Они прошли почти на ощупь в зал, уселись в нескольких рядах позади режиссерского столика. Из-за кулис доносились чьи-то приглушенные голоса.
— Темнотища какая!.. — испуганно прошептала ему на ухо Эля, но шепот ее, подхваченный чуткой тишиной, был слышен во всем зале. — Так полагается?
— Тише, — предупредил он ее, — на репетициях еще полагается сидеть молча.
— Страшно… прямо аж жуть!..
— То ли еще будет, — рассеянно отшутился он.
В зал быстрыми, нервными шагами вошел Митин, остановился в светлом проеме двери, привыкая к темноте.
— Игорь! — позвал его, обернувшись, Иннокентьев. — Я здесь!
Митин подошел к нему, шаркая по полу ногами, чтобы не оступиться, сел в кресло позади.
— Сейчас начинаем, — сказал он, позабыв даже поздороваться. — Роман дает последние указания артистам.
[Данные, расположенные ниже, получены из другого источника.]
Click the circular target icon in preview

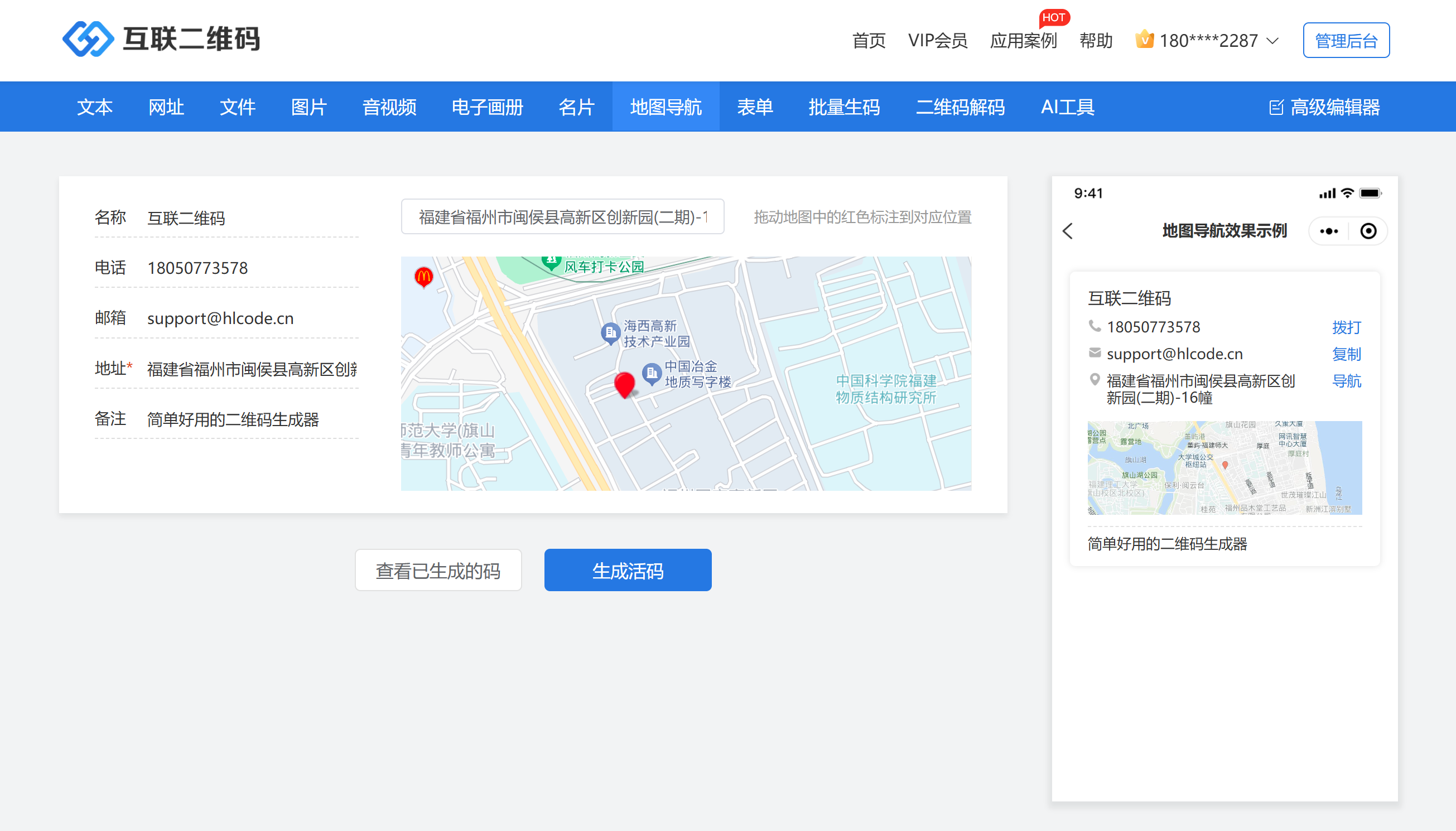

Кстати, Герасимов тебя не перехватил на ходу?.. Он еще со вчерашнего дня — кто-то, естественно, настучал ему — впал в полное беспамятство от страха. Может быть, — предположил Митин с надеждой, — он просто не пришел сегодня в театр, решил умыть руки?.. У него ведь тоже свои счеты с Ремезовым.
— А вы не бойтесь! — опять слишком громко, так, что ее услышали и в задних рядах, прошептала, обернувшись к нему, Эля, — Что вы прямо-таки, Игорек, всего на свете боитесь!..
— Ничего я не боюсь! — отмахнулся тот от нее и раздраженно упрекнул Иннокентьева: — А ты к тому же пришел еще и не один!..
Со сцены по крутой приставной лесенке сбежал в зал, словно возникнув из сумрака кулис, Дыбасов, решительно прошел к своему столику, свет лампы выхватил из темноты его лицо — теперь на нем не было и тени растерянности или брюзгливого высокомерия, оно выражало лишь волю, сосредоточенность и власть.